Pour sa première incursion à l’international, Ringo Lam s’éloigne quelque peu du brûlot politique et de l’esprit irascible de ses précédents films pour s’attaquer au thriller d’espionnage dans le contexte inflammable de la fin de la guerre froide et de la reconfiguration des grandes forces de ce monde. Mais Ringo étant qui il est, le ton est donné dès les premières minutes : une scène de fusillade dans une église comme réponse au The Killer (1990) de John Woo en guise d’introduction, puis des images qui flirtent avec les limites de la morale. La mort d’un nourrisson dans une explosion de grenade, une voiture qui écrase un macchabée sorti d’un cercueil jeté sur la route lors d’une course poursuite.

Entre la Pologne, Hong Kong et la Chine, Ringo Lam orchestre un minutieux jeu du chat et de la souris entre un agent de la CIA en quête de vengeance, interprété par l’américain Peter Liapis, et l’impitoyable Hannibal, chef d’un groupuscule terroriste baptisé Armée de libération internationale dont le rôle est endossé par Verson Wells, sorte de sosie série B de Richard Gere bien connu pour ses incarnations de grand méchant. Du côté des services de police hongkongais, l’inspecteur Bong, joué par Danny Lee, épaulera Gary Redner dans sa traque.

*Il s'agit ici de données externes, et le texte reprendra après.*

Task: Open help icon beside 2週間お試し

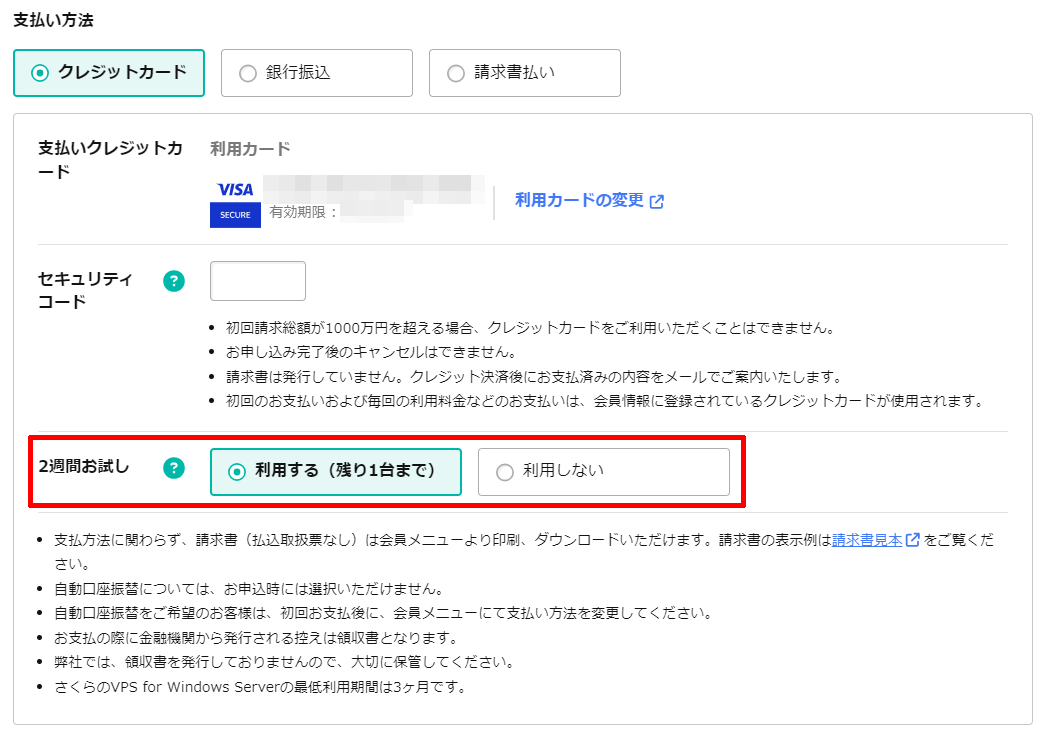Action: [174, 467]
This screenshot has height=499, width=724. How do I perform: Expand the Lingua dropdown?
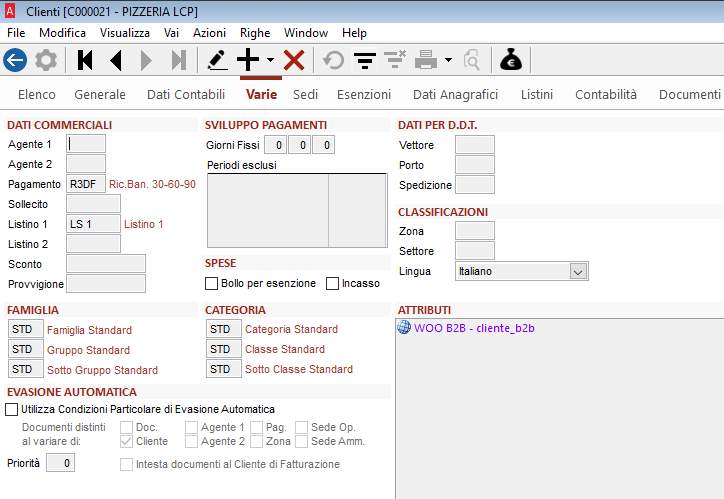tap(577, 271)
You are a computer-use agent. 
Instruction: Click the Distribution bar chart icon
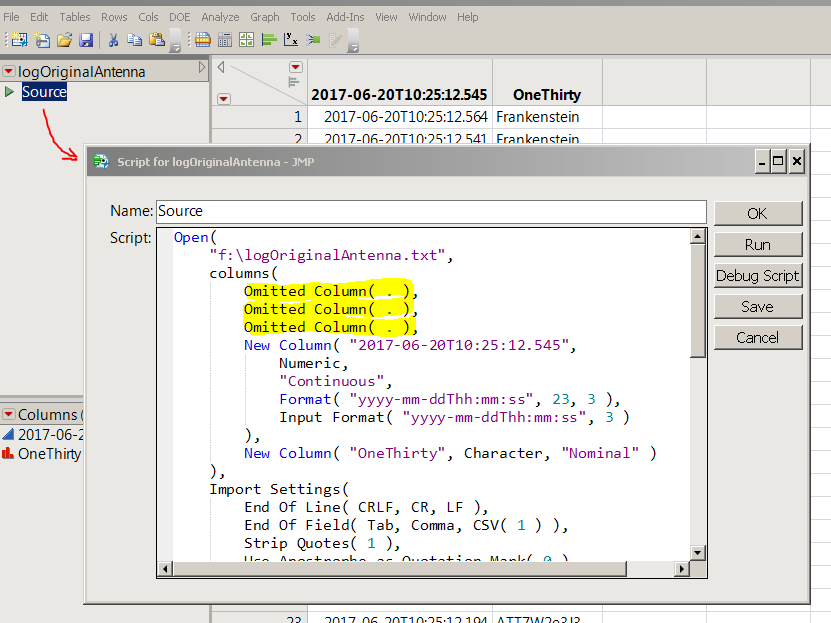coord(269,40)
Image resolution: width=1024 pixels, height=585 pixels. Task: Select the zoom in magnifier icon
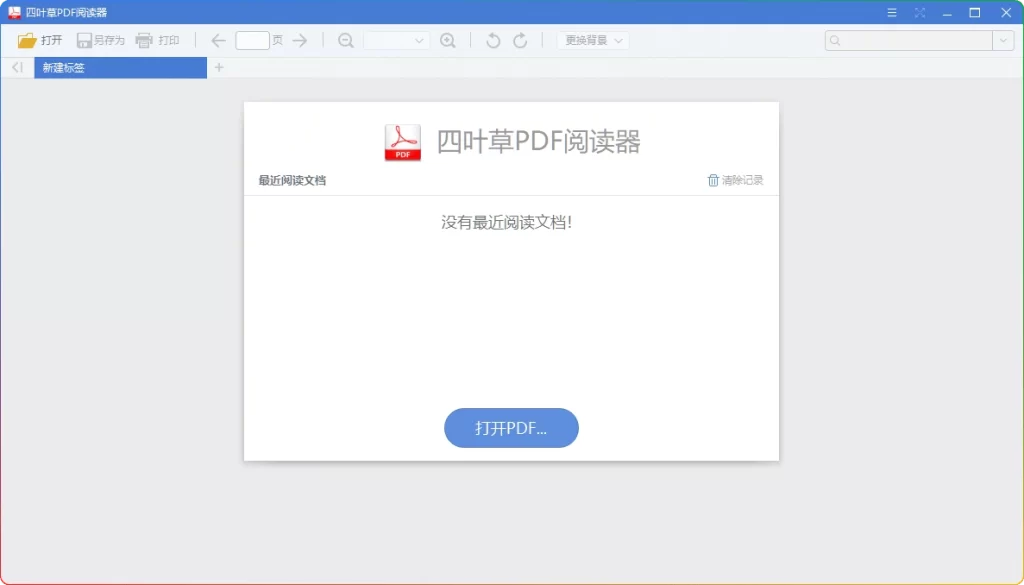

Entre masculinité toxique, manipulation et impulsions violentes, les personnages, tous détestables, attestent fort bien de la misanthropie sous-jacente du cinéaste. Guerres de l’ombre ne permet pas à ses héros de briller, trop occupés à s’embourber dans les complexités diplomatiques et à chercher gain de cause envers et contre toute forme de loi. « Hong Kong a peur », dit Hannibal depuis sa chambre d’hôtel panoramique laissant voir les derniers jours du port parfumé sous l’égide de l’Union Jack. L’anxiété latente de 1997 sert tout autant de toile de fond que de véritable mécanisme scénaristique, l’Armée de libération internationale et la CIA, porte-étendard de l’impérialisme américain, se servant de cette même peur à des fins différentes : « Je vais foutre la merde à la délégation du commerce, ils se croiront déjà en 1997 ». Les scènes de tir et de pyrotechnie offrent à Ringo Lam la catharsis qu’il cherche à atteindre dans le prolongement de sa filmographie, l’action comme riposte aux dérives de ce monde. Le résultat est peut-être plus convenu et moins « auteuriste » que de coutume, mais on ne boude jamais son plaisir devant cette expression cinématographique incandescente et typiquement hongkongaise comme Ringo Lam savait les réaliser.

BONUS

Présentation du film par Jean-Pierre Dionnet : le cofondateur de Métal Hurlant propose une courte présentation de Guerres de l’ombre, en remettant bien sûr le film dans son contexte de production et en proposant une première grille de lecture de la filmographie de Ringo Lam.

Richard Guerry.

Guerres de l’ombre de Ringo Lam. 1990. Hong Kong. Disponible en Blu-Ray le 20/08/2024 chez Carlotta Films.